Do you have any information about the end of prohibition in Cecil County?

— Kevin Hardy

Back in 1933, Cecil County was in the grips of the Great Depression, but in those uncertain times, there was one bright spot. President Franklin Delano Roosevelt decided it was time to end prohibition. That April, beer sales became legal for the first time in 13 years. In December, prohibition completely passed away as the 21st Amendment the Constitution was ratified and all types of alcohol sales became legal again. Of course, Marylanders had to consider whether to repeal “dry laws” by ratifying the amendment in August 1933. Cecil County aligned itself with a majority of the state by electing delegates who pledged to end national prohibition by voting for the amendment. Dorchester County was the only county to fall in the prohibition ranks, the Cecil Whig reported. When the Cecil County Election Board tallied the results here, the wet ticket carried Cecil with 1,895 votes, while prohibitionists received 1,484 votes. The county has nine election districts and the place most ready to drink was Chesapeake City, where the wets had the largest majority, 75 percent. Four districts — Rising Sun, Calvert, Fair Hill and Conowingo — preferred the selection of dry delegates to the convention, but the majority were ready to end the experiment.
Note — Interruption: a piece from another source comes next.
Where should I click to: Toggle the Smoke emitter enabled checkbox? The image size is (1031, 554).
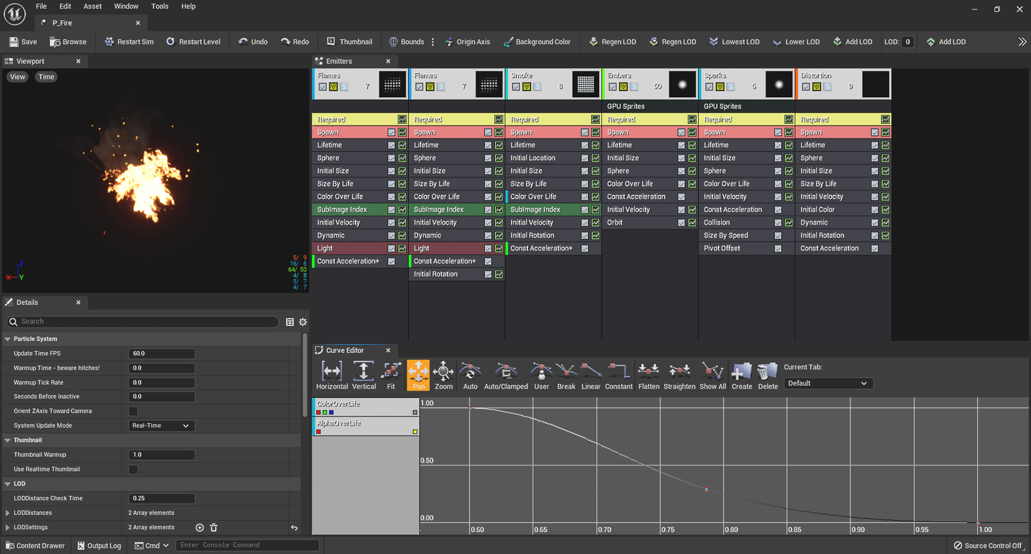pyautogui.click(x=516, y=87)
The Cecil County Commissioners were also the Liquor Control Board, and when their clerk opened the office for business the day after being handed this responsibility, officials had their hands full. Business owners were anxious to pick up where they left off, and within days, 49 people appeared before the liquor board. Thomas Riale’s pool room and Martin Keplinger’s Rising Sun Hotel opened to serve thirsty customers. Along the heavily traveled Route 1, the Blue and White Lunch Room, the Lafayette Inn and Dicks Place joined in too. Others outlets were scattered around the county.